Ce premier long métrage est un film bouleversant et un drame puissant sur la parentalité dans une Tunisie à l’aube d’une transition politique et sociale. Prix du Public au FIFF 2019
Un fils, premier long du jeune cinéaste tunisien Mehdi M. Barsaoui, suit la trajectoire d’une famille privilégiée coupée des réalités d’un monde qui vacille encore, sept mois après la chute du dictateur Ben Ali et six semaines avant la mort du dirigeant libyen Kadhafi. Farès et sa femme Meriem honorent une promesse faite à leur jeune fils Aziz : partir en vacances pour découvrir la beauté du désert. Le séjour vire au cauchemar lorsque leur voiture tombe dans une embuscade tendue par un groupe terroriste. Grièvement blessé, Aziz doit être hospitalisé d’urgence. Seule une greffe du foie peut le sauver. Intransportable, l’enfant se retrouve entre la vie et la mort dans un hôpital rudimentaire du Sud tunisien où l’espoir d’un don d’organe, mal perçu en Tunisie, s’amenuise. Les analyses sanguines effectuées sur les parents révèlent un secret longtemps caché : Farès n’est pas le père biologique d’Aziz. Les vérités enfouies refont alors surface, ébranlant le destin de ce couple en apparence heureux qui assiste impuissant à l’agonie de sa progéniture.
Drame familial à la mise en scène maîtrisée, Un fils capture un climat de chaos, celui du Printemps arabe ayant ébranlé la Tunisie et la Lybie, sa proche voisine, en 2011. Miroir d’une société dominée par un système archaïque, cette bouleversante tragédie intime construite en semi huis-clos file une ingénieuse métaphore entre la sanglante trajectoire des personnages et celle du pays en crise. En effet, Un fils met en relief les problèmes de la Tunisie post-révolutionnaire en soulevant de puissantes thématiques telles que le patriarcat, la paternité, la masculinité, l’émancipation et l’adultère tabou dans le monde arabe.

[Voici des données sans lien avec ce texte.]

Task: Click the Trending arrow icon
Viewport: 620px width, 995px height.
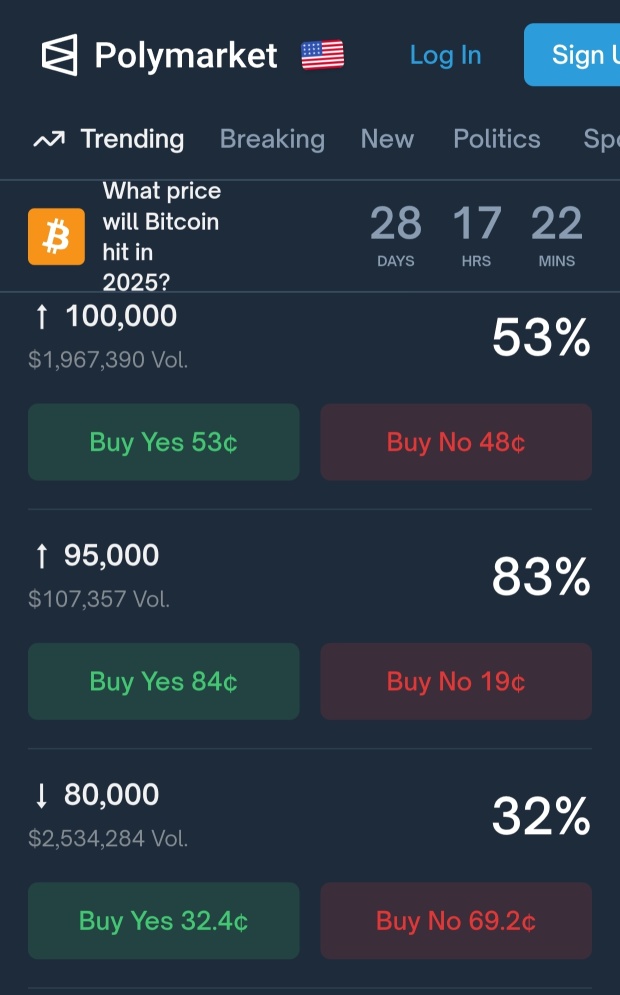Action: point(49,139)
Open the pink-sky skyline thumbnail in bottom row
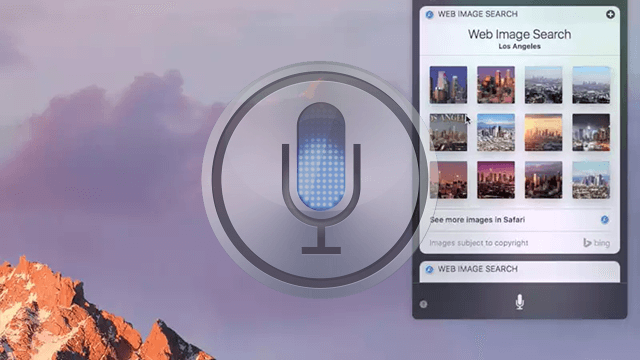Image resolution: width=640 pixels, height=360 pixels. click(x=496, y=180)
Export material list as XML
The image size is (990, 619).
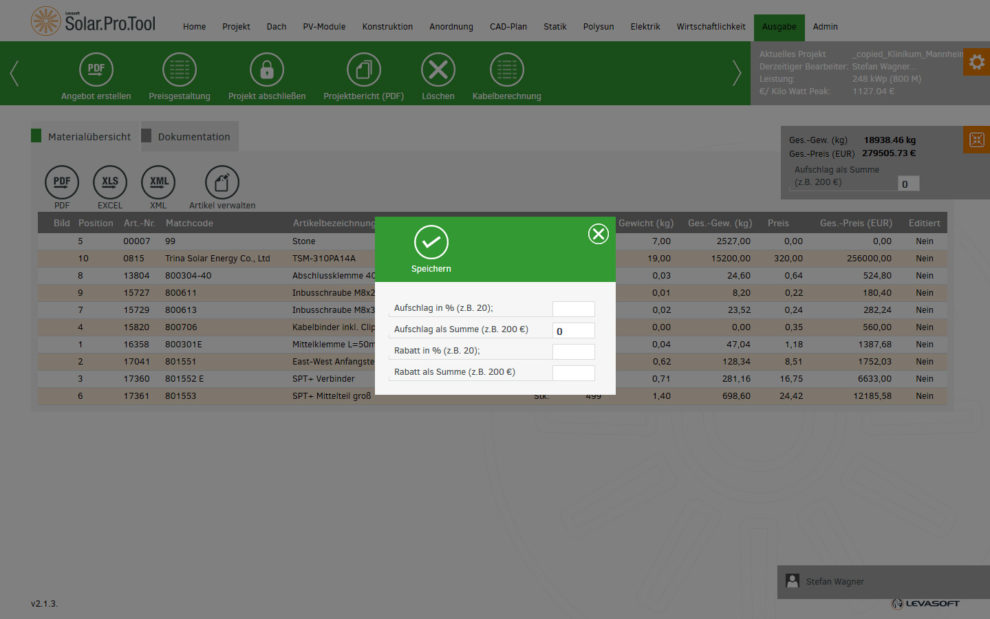pos(158,182)
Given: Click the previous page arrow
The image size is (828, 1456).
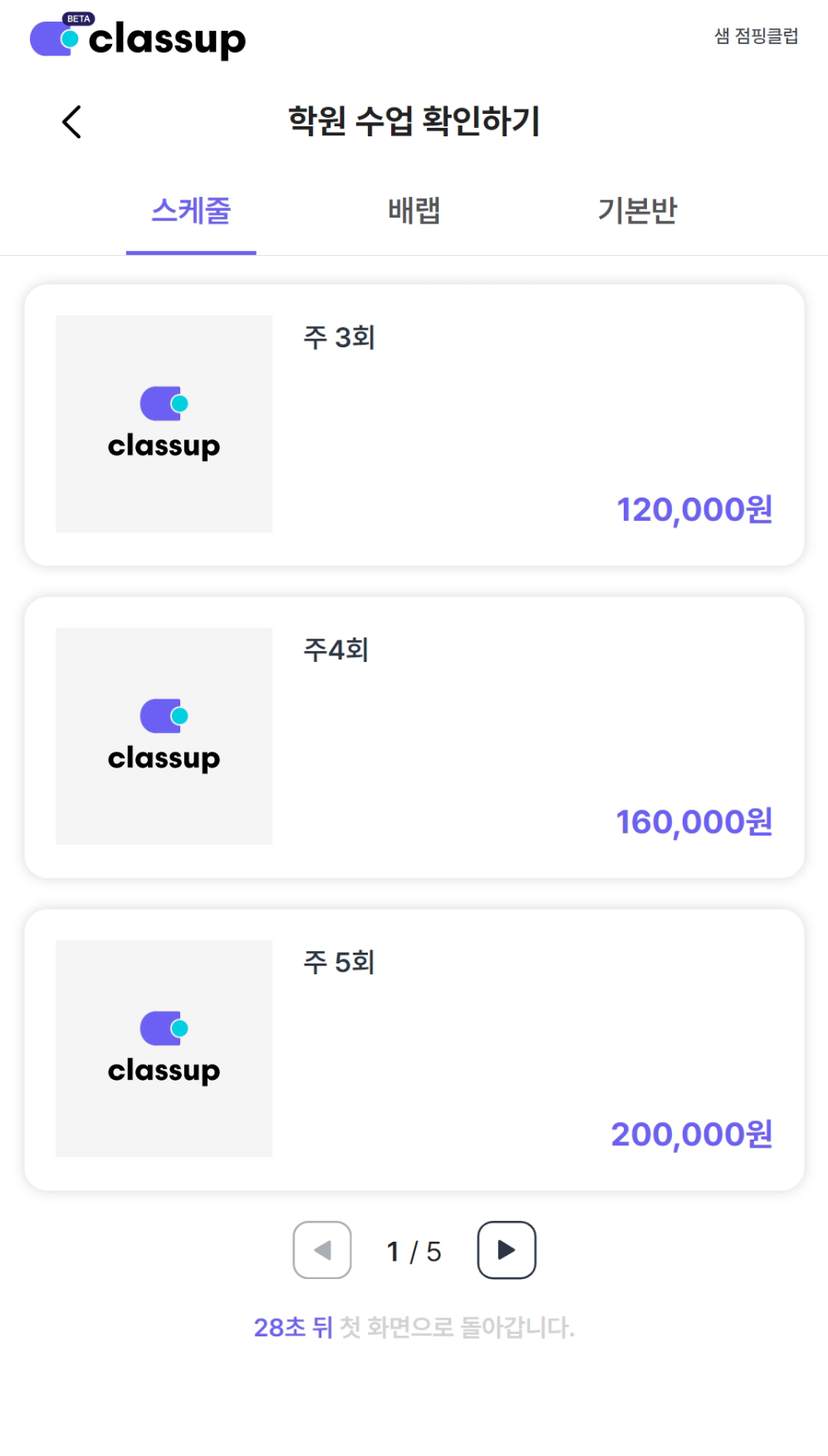Looking at the screenshot, I should coord(322,1250).
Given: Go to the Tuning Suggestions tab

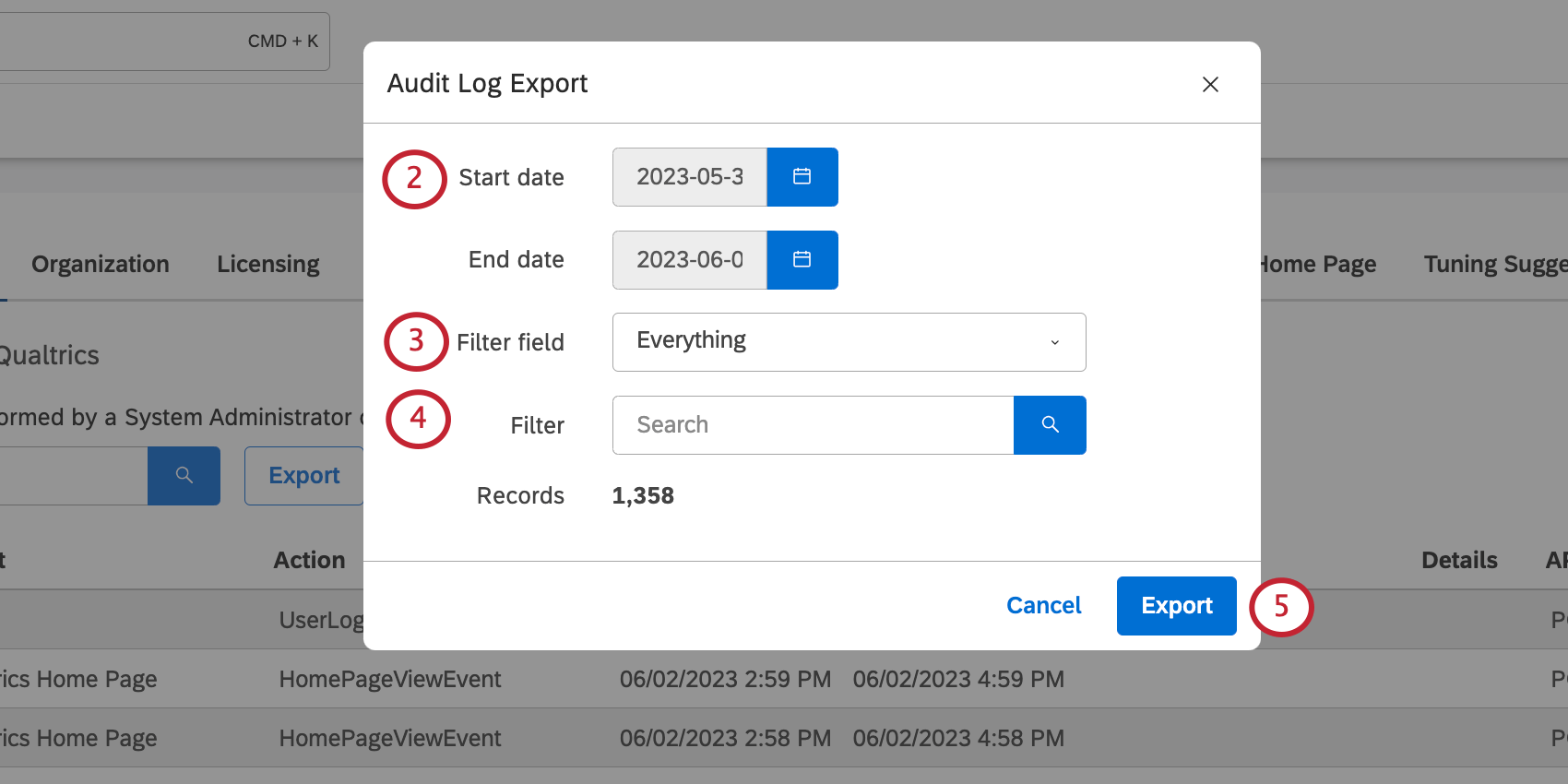Looking at the screenshot, I should [1494, 265].

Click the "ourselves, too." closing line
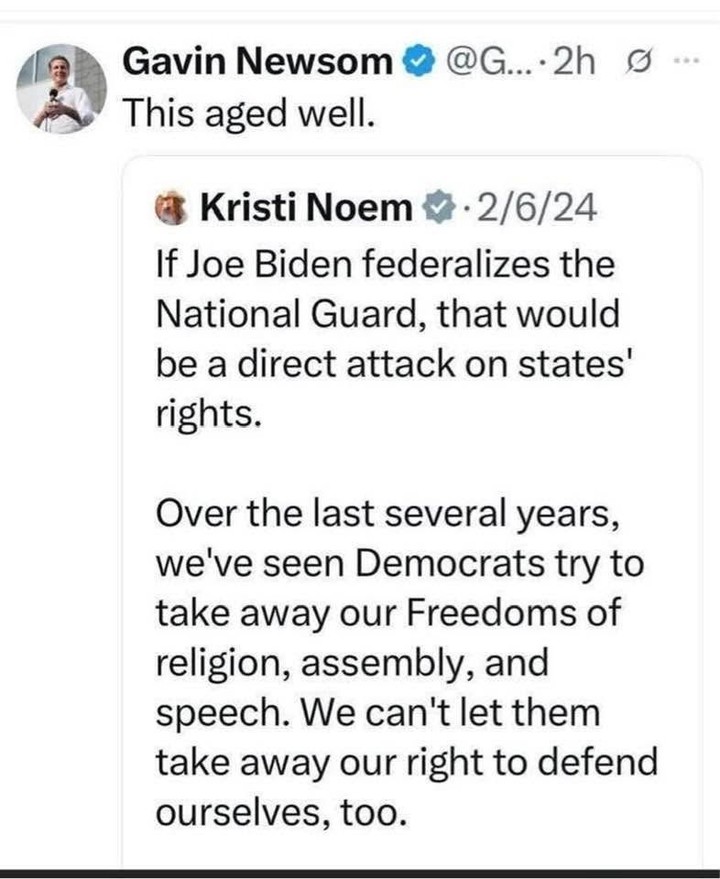[x=281, y=813]
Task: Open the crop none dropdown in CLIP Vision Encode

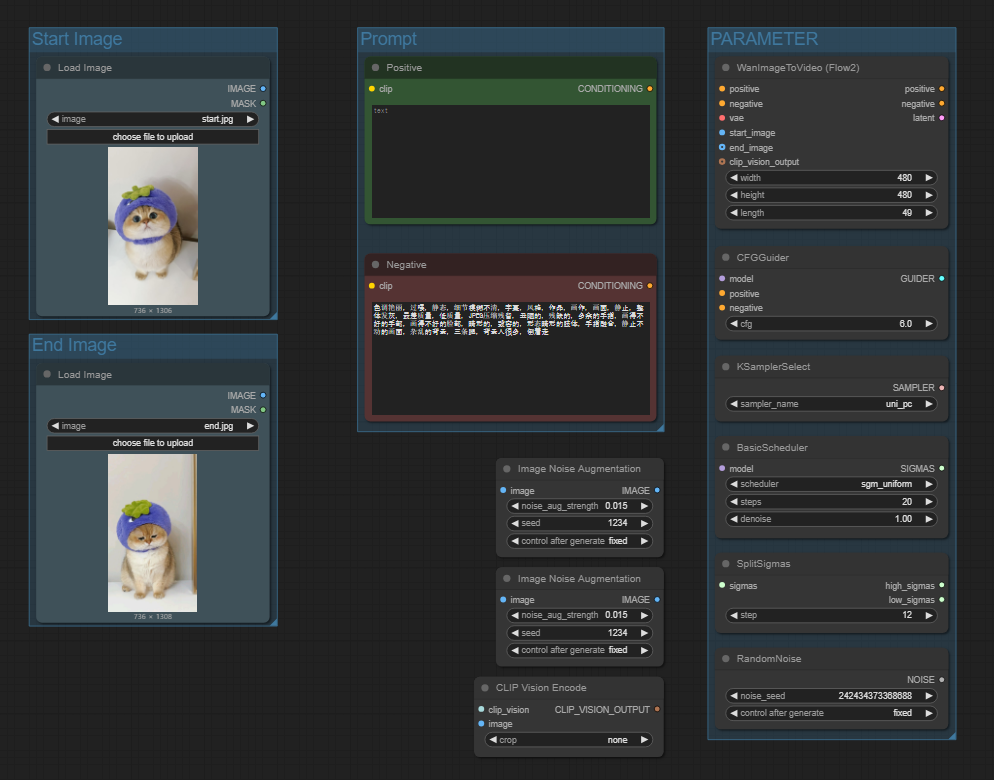Action: 569,740
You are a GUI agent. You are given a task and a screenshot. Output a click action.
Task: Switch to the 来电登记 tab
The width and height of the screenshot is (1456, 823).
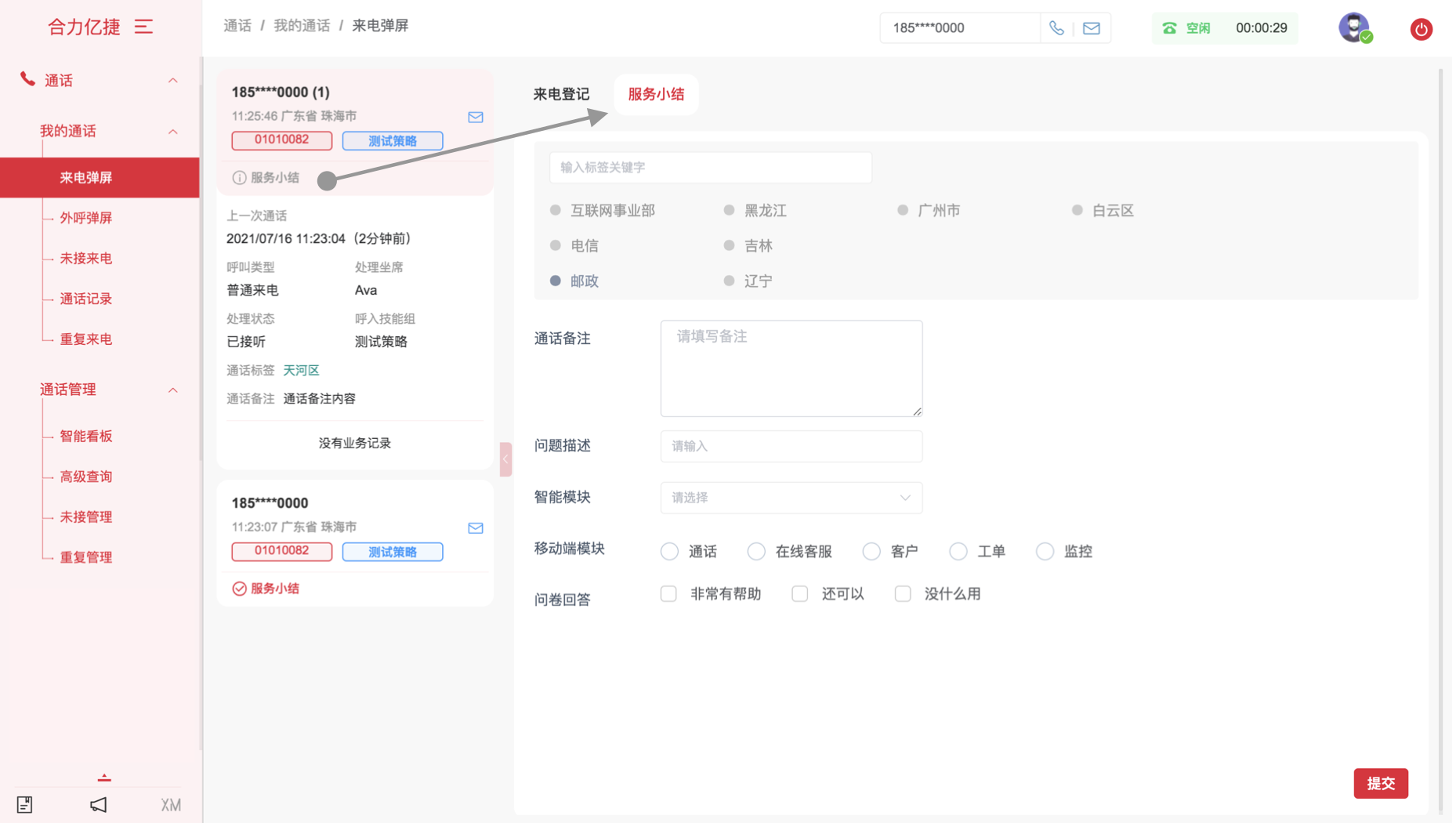pyautogui.click(x=561, y=94)
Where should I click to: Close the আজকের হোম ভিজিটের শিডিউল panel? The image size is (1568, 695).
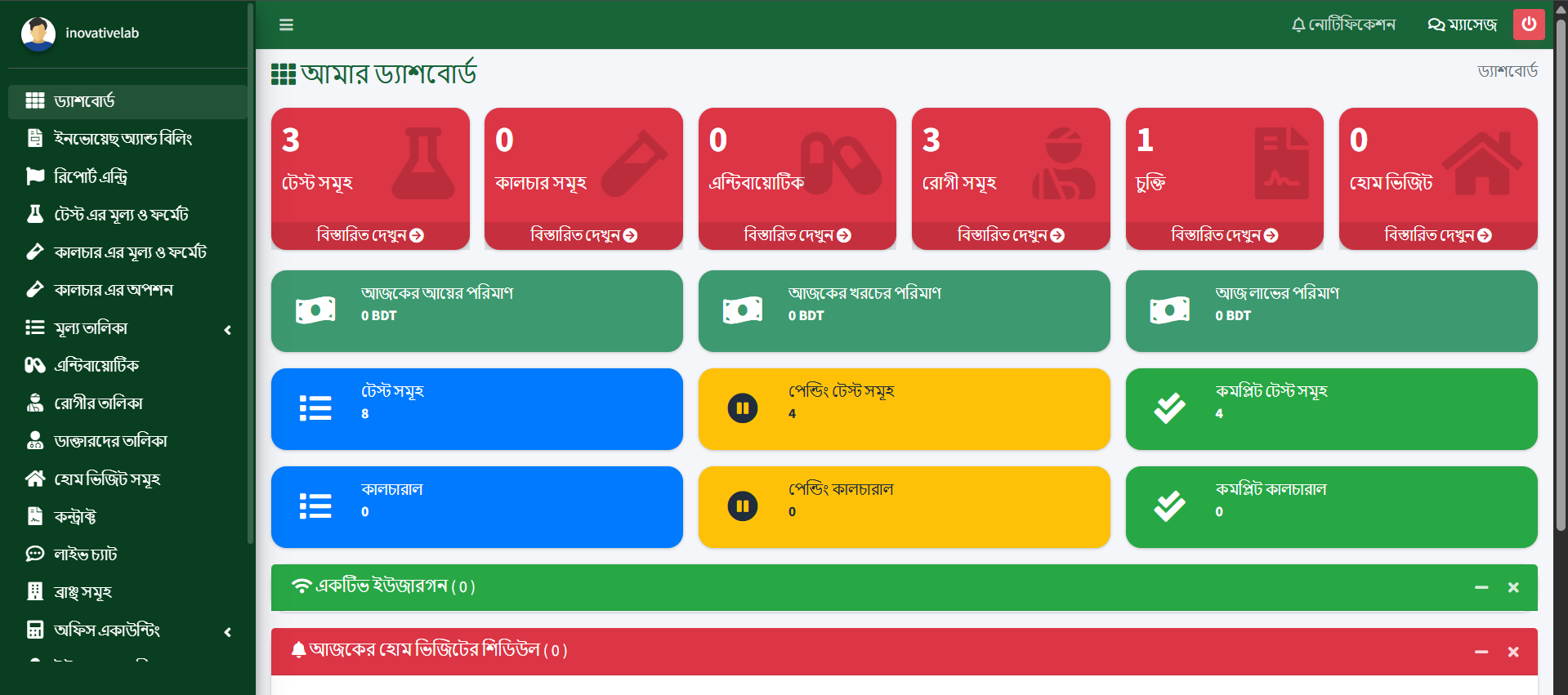(1513, 652)
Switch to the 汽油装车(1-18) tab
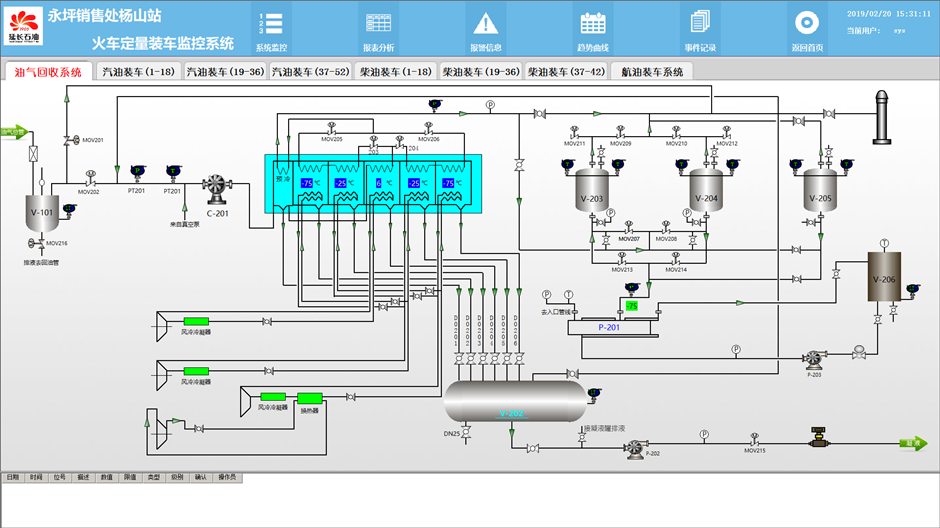The width and height of the screenshot is (940, 528). point(139,72)
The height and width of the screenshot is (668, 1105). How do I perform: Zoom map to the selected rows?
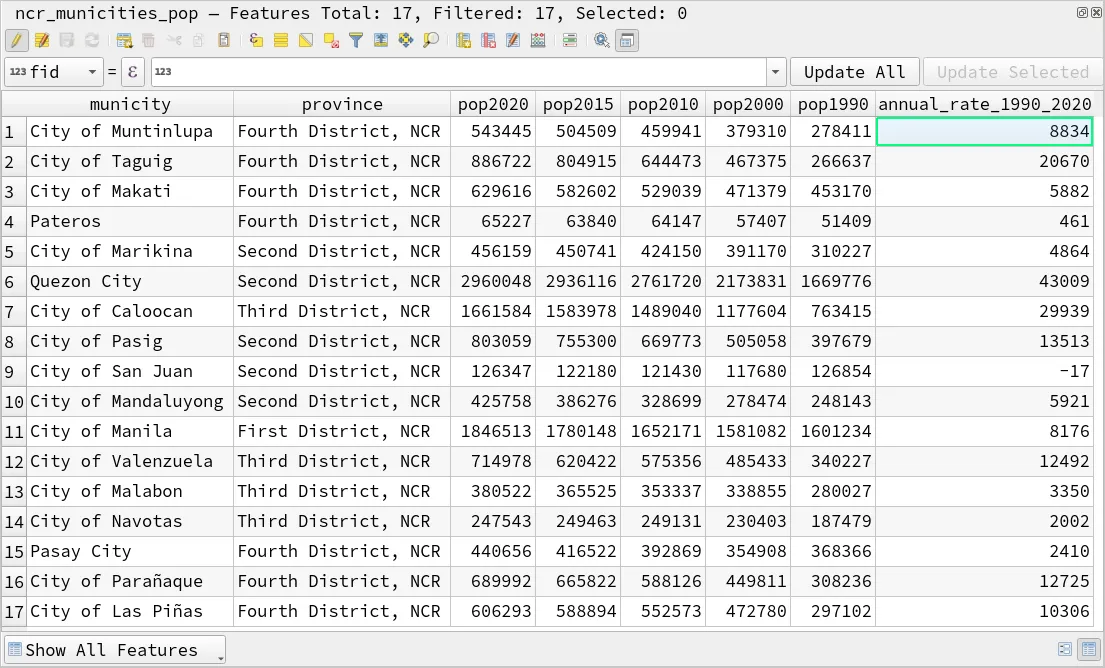(430, 40)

Le cinéaste, qui dénonce également le trafic d’organes ainsi qu’un secteur de santé bancal, filme une tension constante, due à l’attente de la greffe, dans les couloirs austères de l’hôpital. Dehors, la beauté pure des paysages arides se fait l’écho des dilemmes et émotions intenses venus submerger les époux. La caméra sublime le visage épuisé, impuissant, anéanti d’un père qui souffre et se bat à tout prix pour secourir son fils. Aux côtés de sa partenaire Najla Ben Abdallah, Sami Bouajila, récompensé par le prix d’interprétation masculine à la Mostra de Venise, livre une très belle performance dans le rôle de Farès, tiraillé entre l’humiliation et la colère de l’homme trahi par celle qu’il aime, et la fierté du père aimant.